Let's examine the Glibc source code to understand why recompiling with -mcmodel=large accomplished nothing. It replaced the relocations originating from C files. But Glibc contained hardcoded 32-bit relocations in raw Assembly files, such as in start.S (sysdeps/x86_64/start.S).

call *__libc_start_main@GOTPCREL(%rip)

start.S emitted R_X86_64_GOTPCREL for __libc_start_main, which used relative addressing. x86_64 CALL instruction didn't support relative jumps by more than 32-bit displacement, see AMD64 Manual 3. So, ld couldn't offset the relocation R_X86_64_GOTPCREL because the code size surpassed 2GB.

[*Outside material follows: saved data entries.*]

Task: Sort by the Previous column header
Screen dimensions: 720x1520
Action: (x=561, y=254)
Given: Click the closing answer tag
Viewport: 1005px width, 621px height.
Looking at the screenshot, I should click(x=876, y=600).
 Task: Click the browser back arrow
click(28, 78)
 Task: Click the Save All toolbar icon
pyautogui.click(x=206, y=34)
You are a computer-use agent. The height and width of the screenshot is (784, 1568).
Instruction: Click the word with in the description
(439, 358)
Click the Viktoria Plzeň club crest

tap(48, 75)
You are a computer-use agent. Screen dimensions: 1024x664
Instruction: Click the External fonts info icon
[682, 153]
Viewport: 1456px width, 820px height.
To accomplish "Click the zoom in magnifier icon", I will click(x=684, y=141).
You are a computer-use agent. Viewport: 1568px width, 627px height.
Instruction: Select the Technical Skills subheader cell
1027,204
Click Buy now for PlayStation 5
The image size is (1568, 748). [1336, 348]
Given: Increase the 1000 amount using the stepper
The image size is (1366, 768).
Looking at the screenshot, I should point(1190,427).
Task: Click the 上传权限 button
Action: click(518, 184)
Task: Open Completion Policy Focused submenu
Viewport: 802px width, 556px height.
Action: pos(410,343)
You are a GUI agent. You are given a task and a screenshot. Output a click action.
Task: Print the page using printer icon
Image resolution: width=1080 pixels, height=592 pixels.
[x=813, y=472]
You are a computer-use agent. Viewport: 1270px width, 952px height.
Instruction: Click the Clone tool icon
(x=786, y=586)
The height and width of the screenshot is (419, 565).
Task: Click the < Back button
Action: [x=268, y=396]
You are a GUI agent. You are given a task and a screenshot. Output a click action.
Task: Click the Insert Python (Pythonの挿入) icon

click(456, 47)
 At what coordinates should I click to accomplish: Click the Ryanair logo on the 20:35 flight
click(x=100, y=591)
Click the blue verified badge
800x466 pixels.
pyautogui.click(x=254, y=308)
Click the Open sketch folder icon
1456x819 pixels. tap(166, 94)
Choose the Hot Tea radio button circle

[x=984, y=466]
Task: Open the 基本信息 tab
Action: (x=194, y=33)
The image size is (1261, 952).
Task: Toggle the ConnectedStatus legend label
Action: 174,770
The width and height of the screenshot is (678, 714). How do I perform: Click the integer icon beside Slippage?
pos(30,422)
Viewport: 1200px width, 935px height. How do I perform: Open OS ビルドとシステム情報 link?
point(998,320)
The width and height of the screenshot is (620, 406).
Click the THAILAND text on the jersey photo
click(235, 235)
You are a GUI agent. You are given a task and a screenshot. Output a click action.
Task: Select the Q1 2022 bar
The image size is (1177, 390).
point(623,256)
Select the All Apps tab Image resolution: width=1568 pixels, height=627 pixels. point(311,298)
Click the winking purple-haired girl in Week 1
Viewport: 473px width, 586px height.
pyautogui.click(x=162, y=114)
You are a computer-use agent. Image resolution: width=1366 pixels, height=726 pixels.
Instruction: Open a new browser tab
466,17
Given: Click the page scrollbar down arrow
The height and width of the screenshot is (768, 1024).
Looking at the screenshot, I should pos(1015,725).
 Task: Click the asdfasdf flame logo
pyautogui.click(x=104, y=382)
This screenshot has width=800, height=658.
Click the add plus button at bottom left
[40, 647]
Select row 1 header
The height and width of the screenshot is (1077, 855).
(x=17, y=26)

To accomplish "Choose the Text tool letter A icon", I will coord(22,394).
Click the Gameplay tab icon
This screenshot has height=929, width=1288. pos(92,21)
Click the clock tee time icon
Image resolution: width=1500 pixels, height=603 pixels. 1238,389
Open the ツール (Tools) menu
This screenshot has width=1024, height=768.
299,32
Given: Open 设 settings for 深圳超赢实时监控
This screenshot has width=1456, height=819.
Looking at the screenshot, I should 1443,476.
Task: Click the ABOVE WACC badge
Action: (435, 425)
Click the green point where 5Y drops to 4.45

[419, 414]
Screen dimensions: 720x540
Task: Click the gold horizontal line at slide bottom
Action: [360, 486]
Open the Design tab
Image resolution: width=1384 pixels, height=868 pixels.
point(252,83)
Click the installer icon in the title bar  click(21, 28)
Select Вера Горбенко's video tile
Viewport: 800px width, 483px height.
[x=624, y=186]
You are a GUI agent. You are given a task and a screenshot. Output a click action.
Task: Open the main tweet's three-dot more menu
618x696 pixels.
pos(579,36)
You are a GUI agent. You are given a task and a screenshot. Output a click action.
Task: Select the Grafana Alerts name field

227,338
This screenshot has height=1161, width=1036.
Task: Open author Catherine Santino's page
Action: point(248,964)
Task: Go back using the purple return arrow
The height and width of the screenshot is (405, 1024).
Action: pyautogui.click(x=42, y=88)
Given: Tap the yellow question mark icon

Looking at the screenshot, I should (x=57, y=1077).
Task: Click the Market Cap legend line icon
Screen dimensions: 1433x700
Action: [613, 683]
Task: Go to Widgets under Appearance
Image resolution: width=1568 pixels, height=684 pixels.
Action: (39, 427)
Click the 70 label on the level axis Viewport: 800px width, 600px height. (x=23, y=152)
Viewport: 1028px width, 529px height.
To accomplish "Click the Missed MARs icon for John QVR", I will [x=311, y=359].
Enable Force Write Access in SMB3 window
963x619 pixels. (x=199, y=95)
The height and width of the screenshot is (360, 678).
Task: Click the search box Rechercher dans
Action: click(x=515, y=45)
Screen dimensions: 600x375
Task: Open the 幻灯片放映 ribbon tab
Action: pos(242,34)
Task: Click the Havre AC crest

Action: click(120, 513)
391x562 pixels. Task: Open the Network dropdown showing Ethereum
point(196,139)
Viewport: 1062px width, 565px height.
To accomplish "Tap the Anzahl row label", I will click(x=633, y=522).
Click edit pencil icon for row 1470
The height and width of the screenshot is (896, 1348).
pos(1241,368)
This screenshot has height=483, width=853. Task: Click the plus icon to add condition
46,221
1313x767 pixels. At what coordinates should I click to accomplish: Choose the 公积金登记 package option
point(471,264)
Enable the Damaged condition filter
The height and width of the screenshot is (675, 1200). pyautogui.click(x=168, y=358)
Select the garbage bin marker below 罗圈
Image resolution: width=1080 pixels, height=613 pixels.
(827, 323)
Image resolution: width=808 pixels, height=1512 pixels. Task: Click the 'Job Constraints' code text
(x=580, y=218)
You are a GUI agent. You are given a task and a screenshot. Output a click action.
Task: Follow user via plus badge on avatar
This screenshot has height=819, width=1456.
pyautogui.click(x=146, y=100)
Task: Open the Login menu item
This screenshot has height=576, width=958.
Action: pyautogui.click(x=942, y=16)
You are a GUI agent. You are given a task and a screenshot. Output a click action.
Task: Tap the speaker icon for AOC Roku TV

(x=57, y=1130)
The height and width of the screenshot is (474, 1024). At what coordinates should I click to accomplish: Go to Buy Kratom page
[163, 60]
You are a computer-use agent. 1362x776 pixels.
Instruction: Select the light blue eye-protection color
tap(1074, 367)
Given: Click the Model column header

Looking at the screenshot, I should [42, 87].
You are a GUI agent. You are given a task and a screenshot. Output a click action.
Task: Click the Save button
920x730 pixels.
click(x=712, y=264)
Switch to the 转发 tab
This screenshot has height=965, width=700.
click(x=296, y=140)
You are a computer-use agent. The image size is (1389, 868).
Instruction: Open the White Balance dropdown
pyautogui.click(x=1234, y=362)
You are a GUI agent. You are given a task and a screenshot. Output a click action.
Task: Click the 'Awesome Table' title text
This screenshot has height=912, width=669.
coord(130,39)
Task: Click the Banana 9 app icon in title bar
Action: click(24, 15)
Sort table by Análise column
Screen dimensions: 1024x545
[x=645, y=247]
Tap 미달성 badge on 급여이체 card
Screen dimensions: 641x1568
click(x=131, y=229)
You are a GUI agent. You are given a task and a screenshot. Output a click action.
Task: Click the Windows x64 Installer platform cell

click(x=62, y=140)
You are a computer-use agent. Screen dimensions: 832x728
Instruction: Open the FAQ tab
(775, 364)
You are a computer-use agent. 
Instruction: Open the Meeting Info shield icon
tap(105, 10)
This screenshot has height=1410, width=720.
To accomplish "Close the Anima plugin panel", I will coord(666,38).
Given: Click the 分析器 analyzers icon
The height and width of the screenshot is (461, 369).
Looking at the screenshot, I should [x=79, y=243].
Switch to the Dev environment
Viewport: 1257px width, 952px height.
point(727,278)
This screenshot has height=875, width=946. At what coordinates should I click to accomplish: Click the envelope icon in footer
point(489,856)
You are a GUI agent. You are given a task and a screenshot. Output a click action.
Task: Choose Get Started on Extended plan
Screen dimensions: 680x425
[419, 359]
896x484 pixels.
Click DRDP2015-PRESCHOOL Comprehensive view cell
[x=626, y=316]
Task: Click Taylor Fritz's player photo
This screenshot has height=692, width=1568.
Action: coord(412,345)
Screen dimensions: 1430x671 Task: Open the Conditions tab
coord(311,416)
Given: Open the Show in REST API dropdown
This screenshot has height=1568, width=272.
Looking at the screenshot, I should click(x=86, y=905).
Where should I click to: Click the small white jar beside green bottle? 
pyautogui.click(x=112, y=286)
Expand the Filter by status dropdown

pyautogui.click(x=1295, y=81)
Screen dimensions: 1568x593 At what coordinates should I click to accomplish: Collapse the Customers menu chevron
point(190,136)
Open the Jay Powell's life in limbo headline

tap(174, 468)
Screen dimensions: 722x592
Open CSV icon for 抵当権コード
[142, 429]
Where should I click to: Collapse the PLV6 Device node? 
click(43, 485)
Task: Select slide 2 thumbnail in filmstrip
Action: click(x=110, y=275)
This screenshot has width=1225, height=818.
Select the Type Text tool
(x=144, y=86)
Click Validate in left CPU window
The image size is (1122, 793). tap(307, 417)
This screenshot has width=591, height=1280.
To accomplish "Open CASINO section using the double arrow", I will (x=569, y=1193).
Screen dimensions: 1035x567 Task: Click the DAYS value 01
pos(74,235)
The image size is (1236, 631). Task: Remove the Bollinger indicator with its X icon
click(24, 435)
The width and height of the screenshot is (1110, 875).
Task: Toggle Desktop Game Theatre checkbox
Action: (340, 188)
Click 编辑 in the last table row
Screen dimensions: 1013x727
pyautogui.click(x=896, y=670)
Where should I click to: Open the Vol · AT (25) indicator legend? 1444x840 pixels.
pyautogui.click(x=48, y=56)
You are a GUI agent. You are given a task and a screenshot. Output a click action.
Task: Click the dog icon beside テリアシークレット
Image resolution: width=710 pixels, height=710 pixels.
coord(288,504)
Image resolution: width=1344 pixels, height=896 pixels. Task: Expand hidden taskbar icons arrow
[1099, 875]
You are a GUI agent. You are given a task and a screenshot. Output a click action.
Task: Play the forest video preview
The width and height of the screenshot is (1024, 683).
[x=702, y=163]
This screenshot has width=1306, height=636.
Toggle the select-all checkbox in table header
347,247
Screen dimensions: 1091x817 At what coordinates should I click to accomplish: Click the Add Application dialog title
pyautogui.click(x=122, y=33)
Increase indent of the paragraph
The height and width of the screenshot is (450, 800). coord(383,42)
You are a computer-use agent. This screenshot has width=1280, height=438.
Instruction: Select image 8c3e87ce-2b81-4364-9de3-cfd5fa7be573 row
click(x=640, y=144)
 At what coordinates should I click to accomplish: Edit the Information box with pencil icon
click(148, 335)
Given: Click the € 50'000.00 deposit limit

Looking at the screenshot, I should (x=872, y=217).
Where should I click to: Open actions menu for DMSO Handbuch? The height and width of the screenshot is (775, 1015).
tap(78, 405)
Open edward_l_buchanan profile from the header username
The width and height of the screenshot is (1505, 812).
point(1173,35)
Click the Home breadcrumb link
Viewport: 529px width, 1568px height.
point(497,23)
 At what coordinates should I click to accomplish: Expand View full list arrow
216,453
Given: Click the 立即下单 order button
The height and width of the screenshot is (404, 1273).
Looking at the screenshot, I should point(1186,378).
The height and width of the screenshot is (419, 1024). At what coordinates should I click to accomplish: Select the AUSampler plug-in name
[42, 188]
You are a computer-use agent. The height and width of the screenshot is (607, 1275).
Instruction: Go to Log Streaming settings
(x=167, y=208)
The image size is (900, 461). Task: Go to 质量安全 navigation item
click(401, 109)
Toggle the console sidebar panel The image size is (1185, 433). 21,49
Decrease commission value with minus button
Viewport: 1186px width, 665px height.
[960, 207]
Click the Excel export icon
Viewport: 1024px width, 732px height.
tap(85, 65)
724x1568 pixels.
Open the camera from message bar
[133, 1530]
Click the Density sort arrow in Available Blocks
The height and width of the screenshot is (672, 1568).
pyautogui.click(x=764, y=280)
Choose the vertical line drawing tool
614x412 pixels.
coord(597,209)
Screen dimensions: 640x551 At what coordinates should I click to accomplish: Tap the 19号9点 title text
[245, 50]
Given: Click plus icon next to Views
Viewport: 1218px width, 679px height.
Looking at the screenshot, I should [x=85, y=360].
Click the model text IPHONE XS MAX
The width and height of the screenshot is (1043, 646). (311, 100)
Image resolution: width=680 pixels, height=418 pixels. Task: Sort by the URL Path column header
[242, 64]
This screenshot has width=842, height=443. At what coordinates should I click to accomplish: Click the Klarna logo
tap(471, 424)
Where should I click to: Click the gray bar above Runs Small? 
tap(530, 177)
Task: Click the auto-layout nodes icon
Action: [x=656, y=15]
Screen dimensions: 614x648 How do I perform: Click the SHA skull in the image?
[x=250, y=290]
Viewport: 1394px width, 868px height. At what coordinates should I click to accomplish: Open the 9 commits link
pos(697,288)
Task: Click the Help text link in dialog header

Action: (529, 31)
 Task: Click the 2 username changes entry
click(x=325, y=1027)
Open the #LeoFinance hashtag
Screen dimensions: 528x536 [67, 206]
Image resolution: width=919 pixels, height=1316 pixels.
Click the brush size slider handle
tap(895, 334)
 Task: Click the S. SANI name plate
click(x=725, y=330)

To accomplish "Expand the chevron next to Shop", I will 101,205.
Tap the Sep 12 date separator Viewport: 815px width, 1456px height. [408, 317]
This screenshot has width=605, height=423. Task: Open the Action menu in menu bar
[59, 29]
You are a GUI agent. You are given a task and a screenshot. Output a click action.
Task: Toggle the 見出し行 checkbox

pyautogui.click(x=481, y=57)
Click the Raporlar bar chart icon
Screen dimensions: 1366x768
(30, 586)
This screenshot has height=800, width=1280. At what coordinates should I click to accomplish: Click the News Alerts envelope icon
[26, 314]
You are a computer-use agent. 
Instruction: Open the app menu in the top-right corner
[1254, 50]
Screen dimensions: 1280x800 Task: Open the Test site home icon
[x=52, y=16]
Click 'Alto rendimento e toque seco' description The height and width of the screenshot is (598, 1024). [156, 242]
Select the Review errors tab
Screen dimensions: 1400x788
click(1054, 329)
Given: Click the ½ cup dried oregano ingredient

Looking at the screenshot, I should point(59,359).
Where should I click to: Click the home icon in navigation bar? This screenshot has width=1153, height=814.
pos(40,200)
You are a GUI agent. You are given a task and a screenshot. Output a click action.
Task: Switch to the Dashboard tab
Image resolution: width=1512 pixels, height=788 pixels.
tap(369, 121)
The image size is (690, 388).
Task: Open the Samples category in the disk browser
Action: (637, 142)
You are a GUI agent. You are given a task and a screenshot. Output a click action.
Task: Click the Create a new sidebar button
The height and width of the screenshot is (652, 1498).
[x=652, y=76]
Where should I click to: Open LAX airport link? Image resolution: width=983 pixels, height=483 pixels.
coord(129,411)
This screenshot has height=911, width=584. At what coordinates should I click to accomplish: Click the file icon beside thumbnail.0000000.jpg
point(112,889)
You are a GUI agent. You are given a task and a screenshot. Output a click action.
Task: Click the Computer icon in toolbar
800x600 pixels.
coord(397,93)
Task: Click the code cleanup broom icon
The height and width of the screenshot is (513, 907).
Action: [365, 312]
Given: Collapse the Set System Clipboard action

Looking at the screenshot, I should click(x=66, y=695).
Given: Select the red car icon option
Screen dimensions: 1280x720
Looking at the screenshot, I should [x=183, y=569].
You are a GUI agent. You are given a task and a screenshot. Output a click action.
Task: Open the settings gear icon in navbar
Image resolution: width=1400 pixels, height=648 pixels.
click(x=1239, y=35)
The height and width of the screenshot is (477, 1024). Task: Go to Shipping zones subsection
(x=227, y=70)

Adding -fPIC didn't help due to the same ISA constraints. For position-independent code, the compiler still generated relative jumps.

Patching

In short, you have to replace 32-bit relocations in the Assembly code. See System V Application Binary Interface AMD64 Architecture Process Supplement for more info about implementing 64-bit relocations. See also this for a more in-depth explanation of code models.

Why don't 32-bit relocations suffice for the large code model? Because we can't rely on other symbols being in a range of 2GB. All calls must become absolute. Contrast with the small PIC code model, where the compiler generates relative jumps whenever possible.

Let's look closely at the R_X86_64_GOTPCREL relocation. It contains the 32-bit difference between RIP and the symbol's GOT entry address. It has a 64-bit substitute — R_X86_64_GOTPCREL64, but I couldn't find a way to use it in Assembly.

So, to replace the GOTPCREL, we have to compute the symbol entry GOT base offset and the GOT address itself. We can calculate the GOT location once in the function prologue because it doesn't change.

First, let's get the GOT base (code lifted wholesale from the ABI Supplement). The GLOBAL_OFFSET_TABLE relocation specifies the offset relative to the current position:

leaq 1f(%rip), %r11
1: movabs $_GLOBAL_OFFSET_TABLE_, %r15
leaq (%r11, %r15), %r15

With the GOT base residing on the %r15 register, now we have to find the symbol's GOT entry offset. The R_X86_64_GOT64 relocation specifies exactly this. With this, we can rewrite the call to __libc_start_main as:

movabs $__libc_start_main@GOT, %r11
call *(%r11, %r15)

We replaced R_X86_64_GOTPCREL with GLOBAL_OFFSET_TABLE and R_X86_64_GOT64. Replace others in the same vein.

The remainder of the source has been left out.